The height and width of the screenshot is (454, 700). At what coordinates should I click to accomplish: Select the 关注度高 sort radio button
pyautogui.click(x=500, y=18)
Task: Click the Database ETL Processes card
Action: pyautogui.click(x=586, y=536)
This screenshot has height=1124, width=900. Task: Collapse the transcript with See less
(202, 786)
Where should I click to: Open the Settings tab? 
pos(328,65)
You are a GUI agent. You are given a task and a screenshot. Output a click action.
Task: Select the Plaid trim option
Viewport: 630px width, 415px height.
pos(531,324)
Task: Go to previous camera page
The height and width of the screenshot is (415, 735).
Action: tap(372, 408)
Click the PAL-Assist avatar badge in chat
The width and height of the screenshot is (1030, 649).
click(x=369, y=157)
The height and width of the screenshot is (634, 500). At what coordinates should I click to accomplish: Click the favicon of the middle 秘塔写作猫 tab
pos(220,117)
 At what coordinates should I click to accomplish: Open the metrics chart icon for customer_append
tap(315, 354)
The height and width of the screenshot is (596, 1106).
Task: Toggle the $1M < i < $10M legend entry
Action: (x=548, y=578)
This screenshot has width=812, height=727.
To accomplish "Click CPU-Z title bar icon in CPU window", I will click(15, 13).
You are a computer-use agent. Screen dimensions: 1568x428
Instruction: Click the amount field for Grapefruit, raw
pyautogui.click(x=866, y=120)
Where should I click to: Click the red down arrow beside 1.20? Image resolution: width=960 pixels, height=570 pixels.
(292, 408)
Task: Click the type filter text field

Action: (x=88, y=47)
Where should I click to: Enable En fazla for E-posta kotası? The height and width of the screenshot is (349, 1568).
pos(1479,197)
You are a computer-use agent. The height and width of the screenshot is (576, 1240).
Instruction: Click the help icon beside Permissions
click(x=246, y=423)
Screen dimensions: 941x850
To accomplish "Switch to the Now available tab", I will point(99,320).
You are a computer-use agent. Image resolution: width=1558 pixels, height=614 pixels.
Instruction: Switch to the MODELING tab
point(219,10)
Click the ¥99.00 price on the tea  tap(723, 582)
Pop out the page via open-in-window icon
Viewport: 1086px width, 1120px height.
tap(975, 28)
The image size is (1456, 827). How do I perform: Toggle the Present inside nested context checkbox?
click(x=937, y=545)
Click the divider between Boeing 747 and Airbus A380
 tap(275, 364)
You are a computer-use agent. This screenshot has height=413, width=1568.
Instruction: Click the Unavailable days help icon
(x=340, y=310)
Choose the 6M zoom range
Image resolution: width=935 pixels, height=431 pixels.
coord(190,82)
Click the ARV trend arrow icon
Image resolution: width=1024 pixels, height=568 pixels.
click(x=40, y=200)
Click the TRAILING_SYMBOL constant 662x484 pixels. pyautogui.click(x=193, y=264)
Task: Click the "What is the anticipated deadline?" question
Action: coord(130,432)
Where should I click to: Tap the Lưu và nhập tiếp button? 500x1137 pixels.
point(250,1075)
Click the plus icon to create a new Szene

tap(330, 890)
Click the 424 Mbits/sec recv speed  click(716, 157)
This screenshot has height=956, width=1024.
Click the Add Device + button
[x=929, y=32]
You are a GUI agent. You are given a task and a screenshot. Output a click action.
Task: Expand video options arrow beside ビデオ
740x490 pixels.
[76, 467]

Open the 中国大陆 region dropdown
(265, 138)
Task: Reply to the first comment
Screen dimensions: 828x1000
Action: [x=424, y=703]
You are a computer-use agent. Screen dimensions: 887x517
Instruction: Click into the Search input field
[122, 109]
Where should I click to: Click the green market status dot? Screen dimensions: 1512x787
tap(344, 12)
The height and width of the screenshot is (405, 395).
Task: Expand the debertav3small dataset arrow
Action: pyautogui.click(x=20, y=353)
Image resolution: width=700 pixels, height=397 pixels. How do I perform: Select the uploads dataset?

§ §

Transcribe the listing in full, keeping every line exact.

[Task result]
The height and width of the screenshot is (454, 700). At what coordinates should I click to accomplish: Select the 关注度高 sort radio button
pyautogui.click(x=500, y=18)
Task: Click the Database ETL Processes card
Action: pyautogui.click(x=586, y=536)
This screenshot has height=1124, width=900. Task: Collapse the transcript with See less
(202, 786)
Where should I click to: Open the Settings tab? 
pos(328,65)
You are a GUI agent. You are given a task and a screenshot. Output a click action.
Task: Select the Plaid trim option
Viewport: 630px width, 415px height.
pos(531,324)
Task: Go to previous camera page
The height and width of the screenshot is (415, 735).
Action: tap(372, 408)
Click the PAL-Assist avatar badge in chat
The width and height of the screenshot is (1030, 649).
click(x=369, y=157)
The height and width of the screenshot is (634, 500). At what coordinates should I click to accomplish: Click the favicon of the middle 秘塔写作猫 tab
pos(220,117)
 At what coordinates should I click to accomplish: Open the metrics chart icon for customer_append
tap(315, 354)
The height and width of the screenshot is (596, 1106).
Task: Toggle the $1M < i < $10M legend entry
Action: (x=548, y=578)
This screenshot has width=812, height=727.
To accomplish "Click CPU-Z title bar icon in CPU window", I will click(15, 13).
You are a computer-use agent. Screen dimensions: 1568x428
Instruction: Click the amount field for Grapefruit, raw
pyautogui.click(x=866, y=120)
Where should I click to: Click the red down arrow beside 1.20? Image resolution: width=960 pixels, height=570 pixels.
(292, 408)
Task: Click the type filter text field

Action: (x=88, y=47)
Where should I click to: Enable En fazla for E-posta kotası? The height and width of the screenshot is (349, 1568).
pos(1479,197)
You are a computer-use agent. The height and width of the screenshot is (576, 1240).
Instruction: Click the help icon beside Permissions
click(x=246, y=423)
Screen dimensions: 941x850
To accomplish "Switch to the Now available tab", I will point(99,320).
You are a computer-use agent. Image resolution: width=1558 pixels, height=614 pixels.
Instruction: Switch to the MODELING tab
point(219,10)
Click the ¥99.00 price on the tea  tap(723, 582)
Pop out the page via open-in-window icon
Viewport: 1086px width, 1120px height.
tap(975, 28)
The image size is (1456, 827). How do I perform: Toggle the Present inside nested context checkbox?
click(x=937, y=545)
Click the divider between Boeing 747 and Airbus A380
 tap(275, 364)
You are a computer-use agent. This screenshot has height=413, width=1568.
Instruction: Click the Unavailable days help icon
(x=340, y=310)
Choose the 6M zoom range
Image resolution: width=935 pixels, height=431 pixels.
coord(190,82)
Click the ARV trend arrow icon
Image resolution: width=1024 pixels, height=568 pixels.
click(x=40, y=200)
Click the TRAILING_SYMBOL constant 662x484 pixels. pyautogui.click(x=193, y=264)
Task: Click the "What is the anticipated deadline?" question
Action: coord(130,432)
Where should I click to: Tap the Lưu và nhập tiếp button? 500x1137 pixels.
point(250,1075)
Click the plus icon to create a new Szene

tap(330, 890)
Click the 424 Mbits/sec recv speed  click(716, 157)
This screenshot has height=956, width=1024.
Click the Add Device + button
[x=929, y=32]
You are a GUI agent. You are given a task and a screenshot. Output a click action.
Task: Expand video options arrow beside ビデオ
740x490 pixels.
[76, 467]

Open the 中国大陆 region dropdown
(265, 138)
Task: Reply to the first comment
Screen dimensions: 828x1000
Action: [x=424, y=703]
You are a computer-use agent. Screen dimensions: 887x517
Instruction: Click into the Search input field
[122, 109]
Where should I click to: Click the green market status dot? Screen dimensions: 1512x787
tap(344, 12)
The height and width of the screenshot is (405, 395).
Task: Expand the debertav3small dataset arrow
Action: pyautogui.click(x=20, y=353)
Image resolution: width=700 pixels, height=397 pixels. How do I perform: Select the uploads dataset?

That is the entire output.